JULIE TOLAN
THE QUADRACCI FAMILY AWARD Each year, Betty and Harry Quadracci’s children – Richard, Kathryn, Joel and Elizabeth – select an honoree whose accomplishments they feel would resonate with their mother.
WHEN JULIE TOLAN took over as President and CEO of the Milwaukee YMCA in 2013, she didn’t realize that the organization was one month away from a crisis. Soon after she started, 10 members of the YMCA’s management team quit, pursuing better offers elsewhere. The YMCA had spent the past years trimming benefits, salaries and budgets across the board to better handle the $30 million it carried in debt.

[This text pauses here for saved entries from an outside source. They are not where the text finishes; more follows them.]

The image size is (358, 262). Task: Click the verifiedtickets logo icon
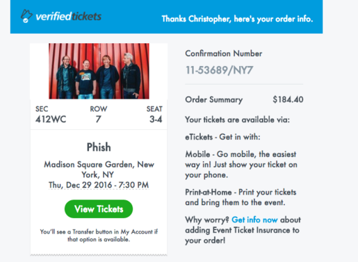click(x=26, y=16)
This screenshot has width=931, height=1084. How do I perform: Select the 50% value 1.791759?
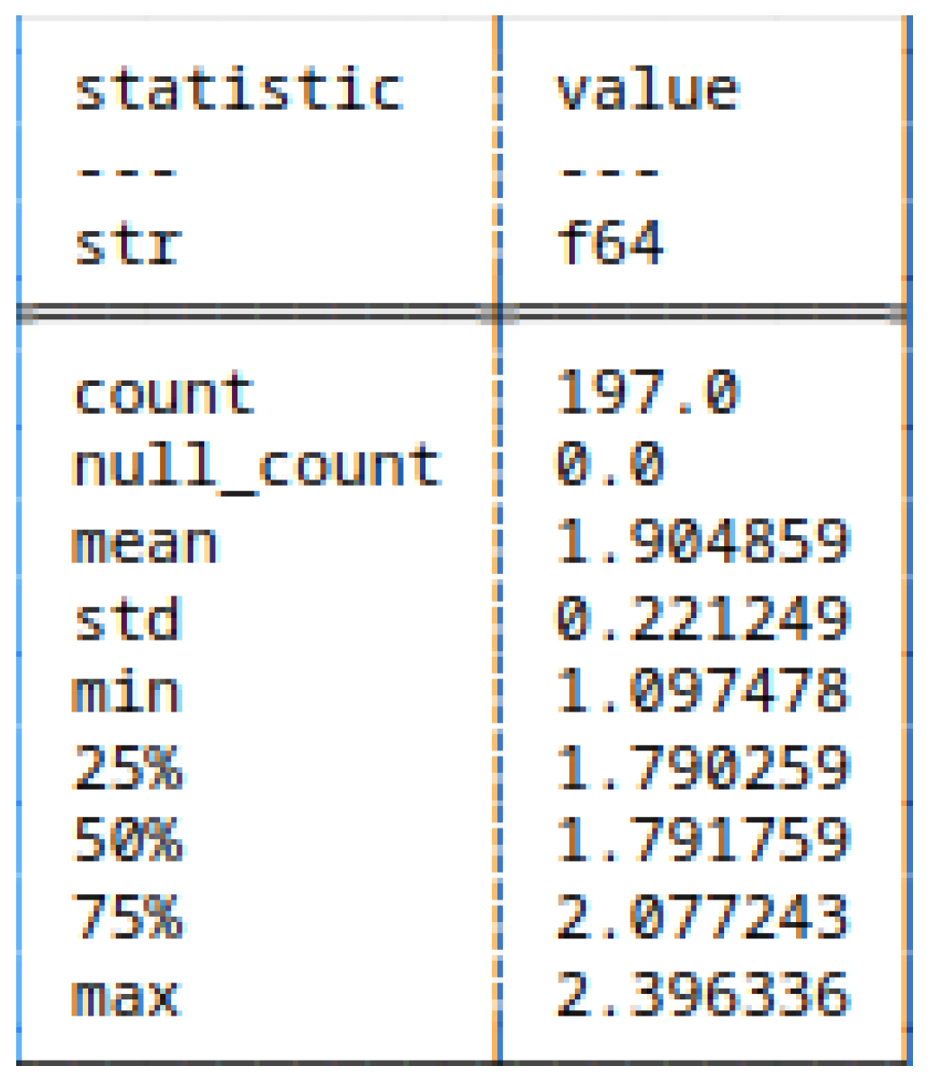[x=703, y=841]
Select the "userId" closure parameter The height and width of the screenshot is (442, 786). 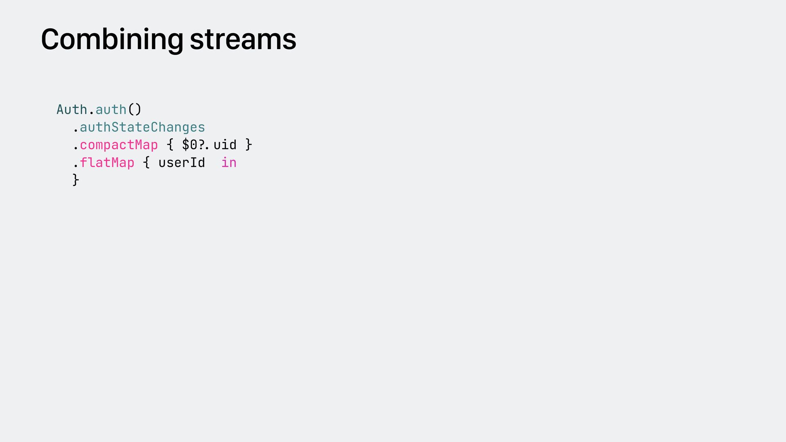pos(182,163)
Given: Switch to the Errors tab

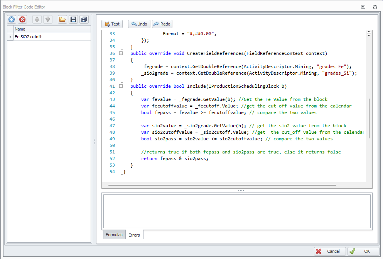Looking at the screenshot, I should point(134,235).
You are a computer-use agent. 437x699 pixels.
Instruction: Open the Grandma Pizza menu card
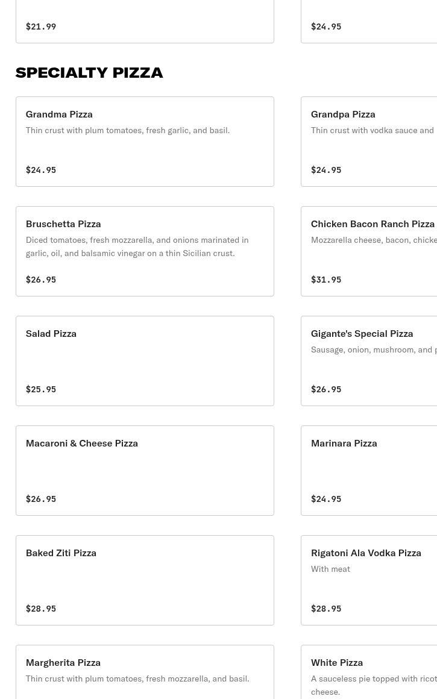click(145, 142)
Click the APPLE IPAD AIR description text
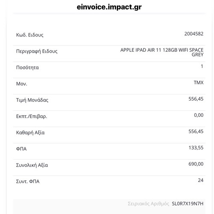Screen dimensions: 214x214 coord(162,52)
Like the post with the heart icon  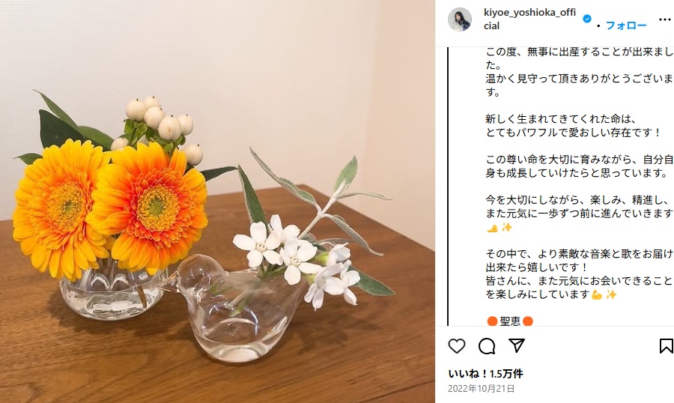click(457, 346)
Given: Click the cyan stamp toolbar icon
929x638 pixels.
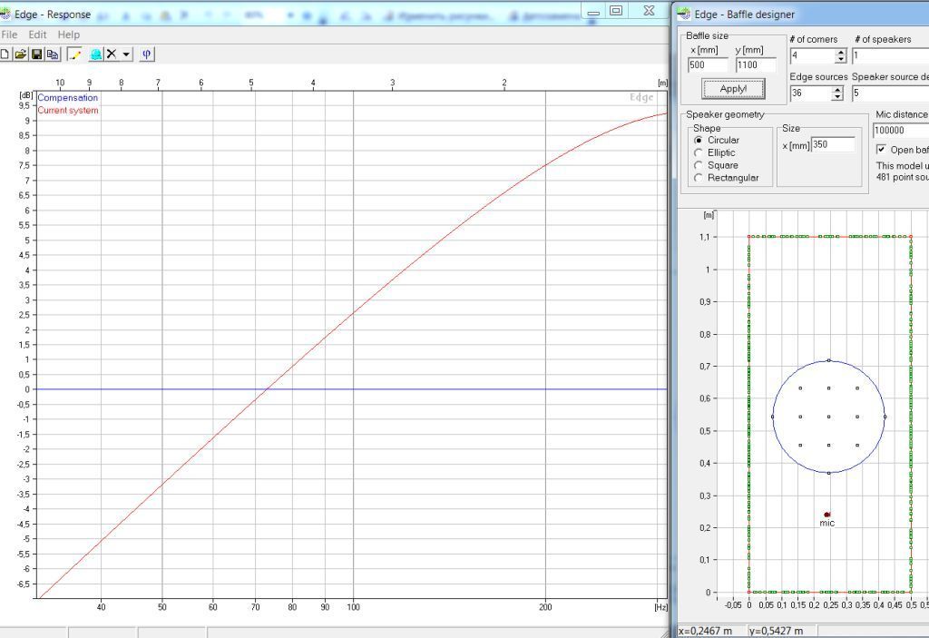Looking at the screenshot, I should click(95, 54).
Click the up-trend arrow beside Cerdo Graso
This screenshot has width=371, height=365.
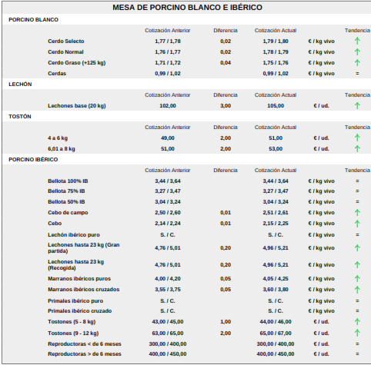357,62
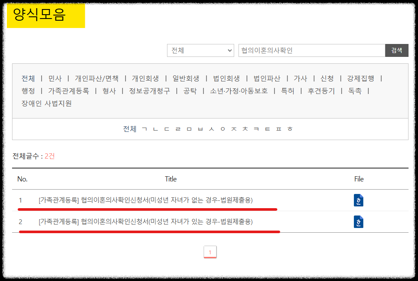This screenshot has width=418, height=281.
Task: Open the 법인회생 category
Action: point(227,78)
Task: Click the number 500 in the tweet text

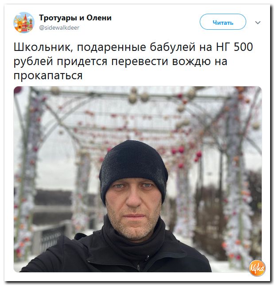Action: 243,46
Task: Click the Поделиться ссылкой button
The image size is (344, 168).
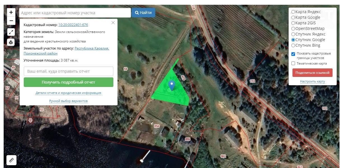Action: 312,73
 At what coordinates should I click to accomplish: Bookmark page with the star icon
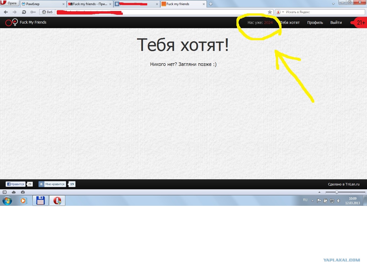[x=270, y=12]
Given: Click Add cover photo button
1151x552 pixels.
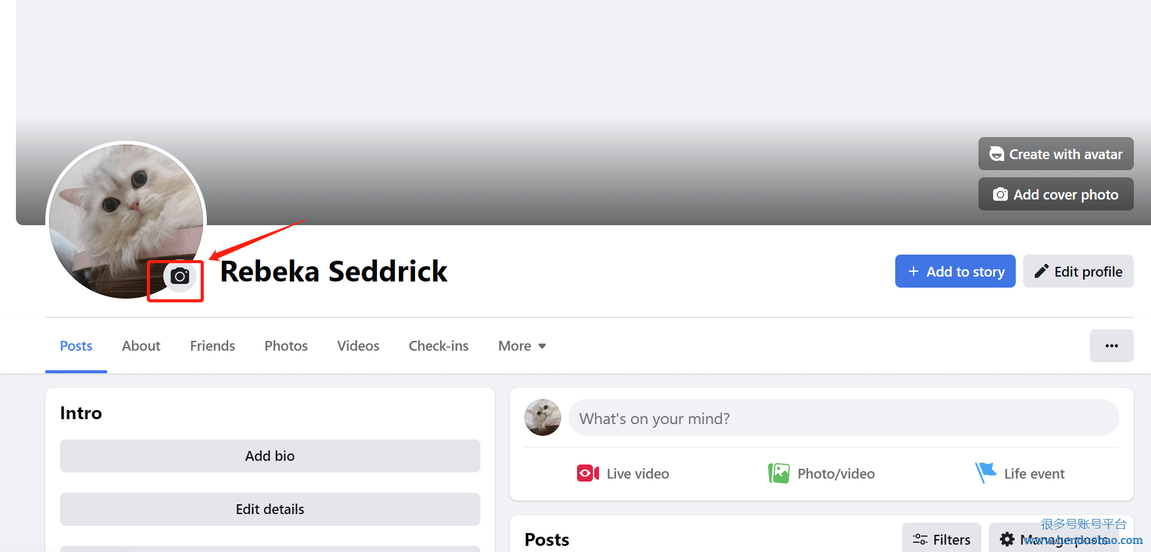Looking at the screenshot, I should (1056, 194).
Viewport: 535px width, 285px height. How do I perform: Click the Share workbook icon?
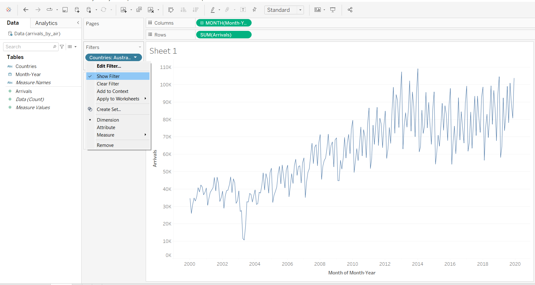pos(350,10)
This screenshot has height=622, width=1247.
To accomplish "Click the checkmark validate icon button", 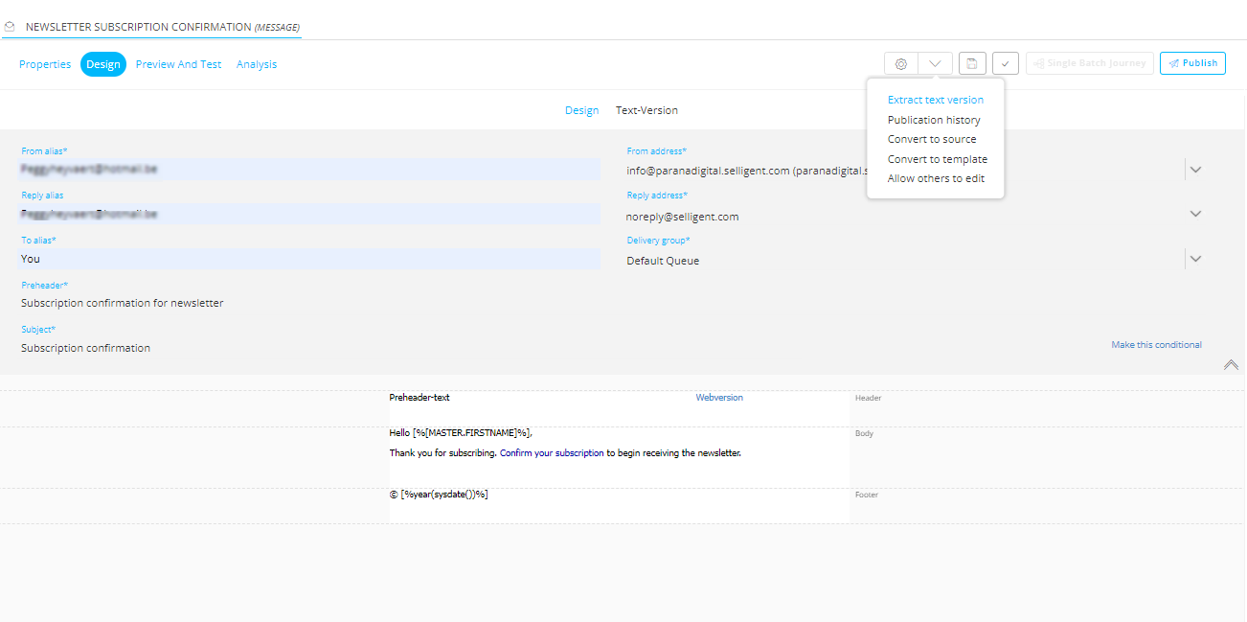I will point(1005,64).
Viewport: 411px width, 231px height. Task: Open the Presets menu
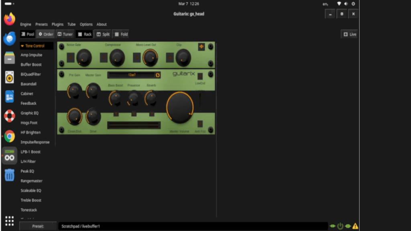[41, 24]

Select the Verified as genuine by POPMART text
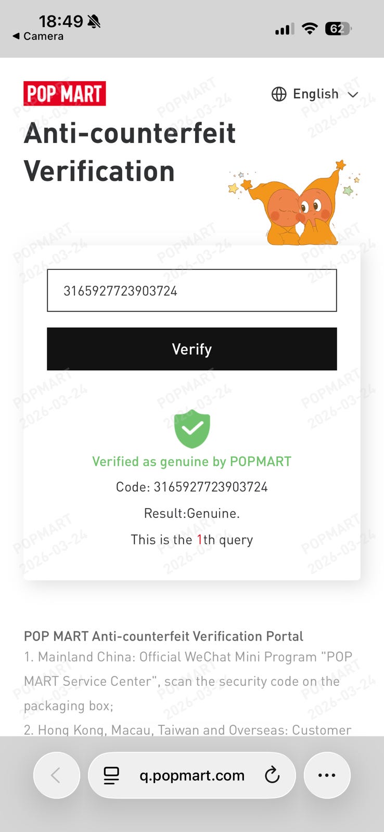(x=192, y=462)
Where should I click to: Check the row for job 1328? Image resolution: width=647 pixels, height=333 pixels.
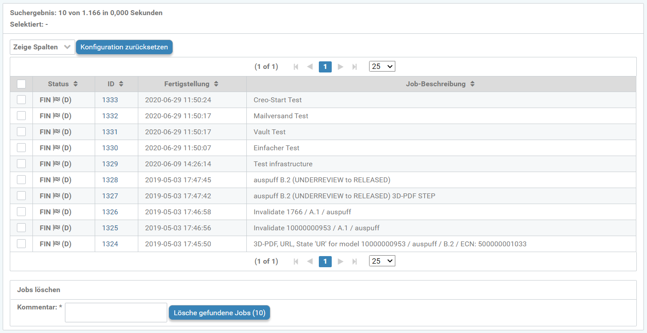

A Milwaukee native, Tolan had years of leadership experience. She had served as the President of the United Performing Arts Fund and spent 10 years as Vice President of University Advancement at Marquette before coming to the YMCA. She gathered a task force to examine the situation and concluded that if nothing in the organization changed, it would run out of cash within a year. “It isn’t easy to persuade people that change is really what needs to happen – unless there’s a crisis” Tolan says.
She undertook a comprehensive revaluation of the YMCA’s programming, finding multiple areas where she believed it had overreached. For example, under her leadership, the YMCA sold a school it had started to Milwaukee College Prep; it transitioned a youth mentoring program to the Boys and Girls Club; and it sold several suburban branches to neighboring YMCAs, drawing its focus back to its core Milwaukee mission. At that same time, the YMCA filed for Chapter 11 bankruptcy. The organization survived and emerged reinvented in 2015.
“If there ever was a definition of the ‘right leader at the right time,’ Julie was it,’ said Richard Canter, the YMCA’s chairman of the board of directors, in a statement afterward.
Tolan took many lessons from the experience shepherding the YMCA back to organizational health, one of the most important being the need to embrace change. “I like to say that the shadow side of passion for mission is resistance to change,” she says. “My real focus is on leading change.”
In 2016, Tolan left her position at the YMCA, and the next year she and her husband took ownership of Lauber Business Partners and its sub-organization Lauber Community Partners, where she now consults with nonprofits like the Florentine Opera and First Stage, sharing the hard-won wisdom she’s earned.